+++ EXTRACTED TEXT +++

Anyway, sorry about that massive boring bit just there, I wanted to write it down so if I had a rubbish day, I could look back and use it as a reminder as to why I love this job so much!

What else have I been up to? I finished my essay, at long last. Have just handed it in. I don't think I've done very well to be honest, but I'm just aiming for a pass. When I did my first degree, it was always put on you to get 60 or above (i.e. a 2:1) but this time, I really honestly am over the moon with the minimum pass mark of 50. Like I think I've said before, I don't think essays and exams make you a nurse - being there, looking after patients and following your instincts make you a good nurse. Exams and essay marks are just numbers on a piece of paper, and as long as I get a pass, I don't care.

+++ DATASET EXCERPTS +++

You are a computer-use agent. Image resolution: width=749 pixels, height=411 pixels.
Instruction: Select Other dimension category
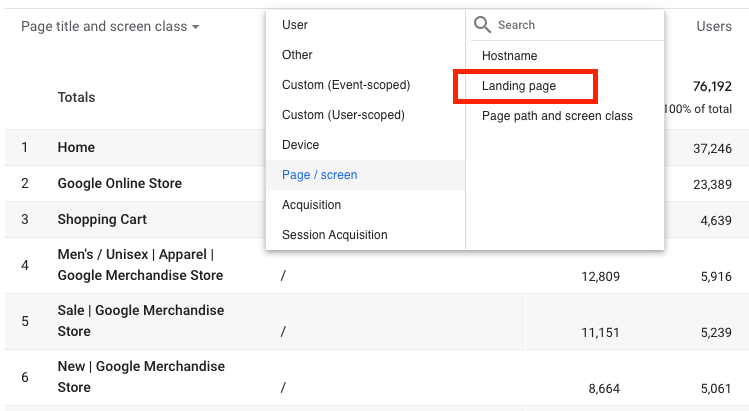(297, 55)
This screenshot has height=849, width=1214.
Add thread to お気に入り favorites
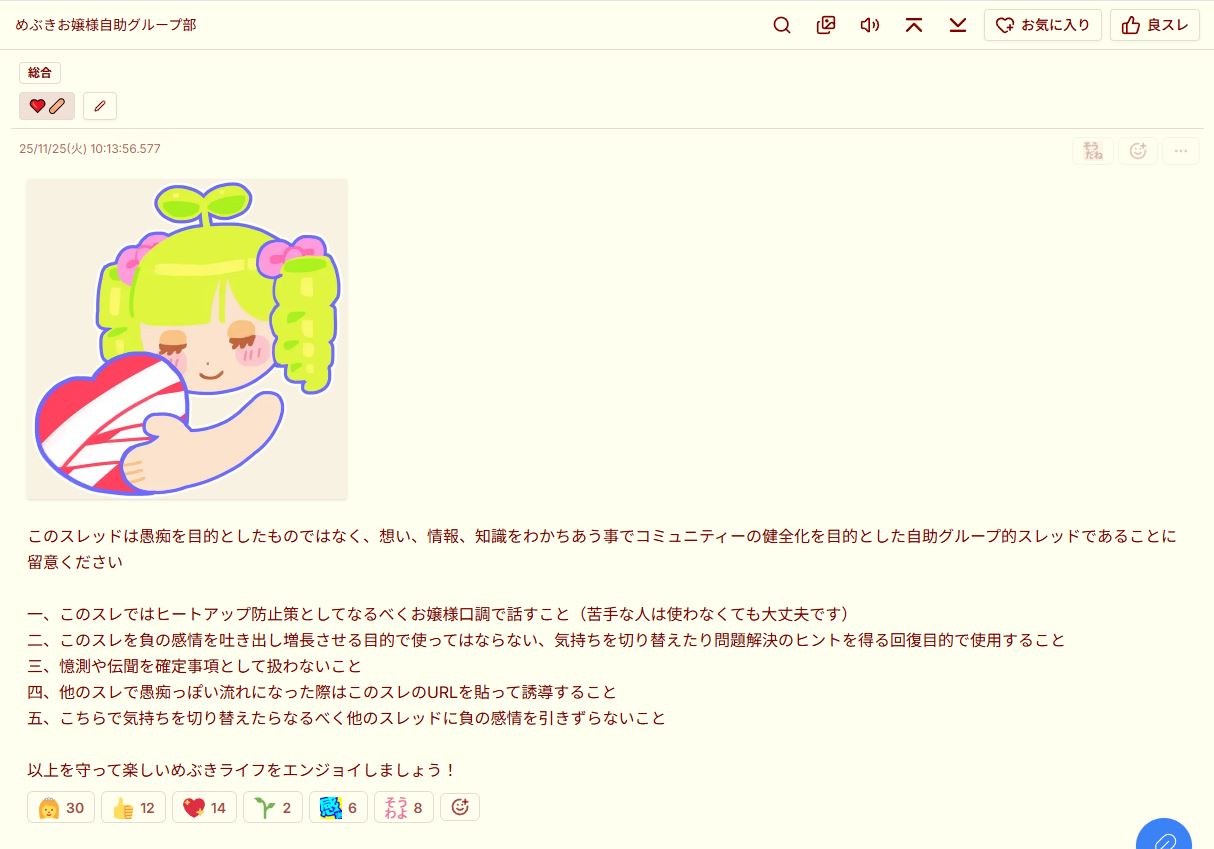1043,25
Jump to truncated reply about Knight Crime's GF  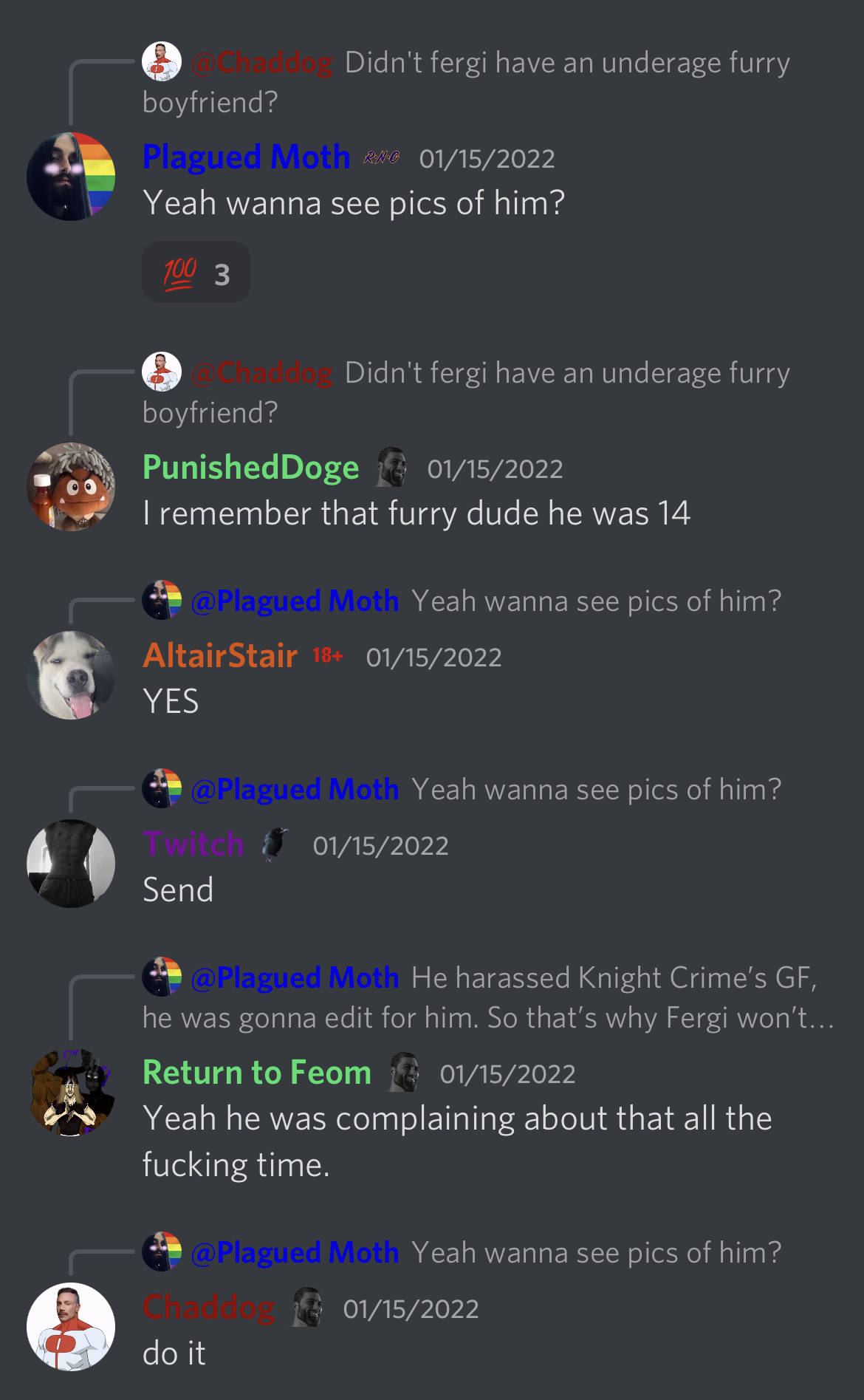[488, 997]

+++

• WORK TO COMPLETE:
**A.** In the post about nursing studies, what is the minimum pass mark the writer says they would be happy with?
**B.** Write out the post about nursing studies from "Anyway, sorry about" to "job so much!", swapping "rubbish day" for "bad day".
**C.** Please write the next part of the post about nursing studies, picking up after its final sentence.

• YOUR RESPONSES:
**A.** A pass mark of 50.

**B.**
Anyway, sorry about that massive boring bit just there, I wanted to write it down so if I had a bad day, I could look back and use it as a reminder as to why I love this job so much!

**C.**
So anyway, my ward is tiny. I switch my time between the ward and spending time with the specialist nurses. I know when I first started, it was slow and it was, dare I say it...boring? But I made a decision to not focus on all the negatives but to really go for it and try everything I could, and see everything in a positive light, and you know what? It worked! I'm having a ball, I really am enjoying it a lot more than I thought I would and I've learnt LOADS! I think it goes to show that, not only does having a good mentor make or break a placement, and that's nothing you can control BUT a positive mental attitude can really make a placement fantastic! I mean, you can have the best ward ever, but if you go in thinking it'll be crap, then in all likelihood, it probably will be! Whereas if you get a ward that you're not sure of to start with, if you give it your all and decide to get as much as you can out of it, you can make such a difference! I finish placement next week and I already don't want to go! I'm going to miss the kids to much!

Apart from nursey stuff, I'm finally starting to look forward to Christmas! Now that the essay is in I can really chill and enjoy the run up to Christmas day! Most presents bought and wrapped, only have a few more things to buy...everything is good!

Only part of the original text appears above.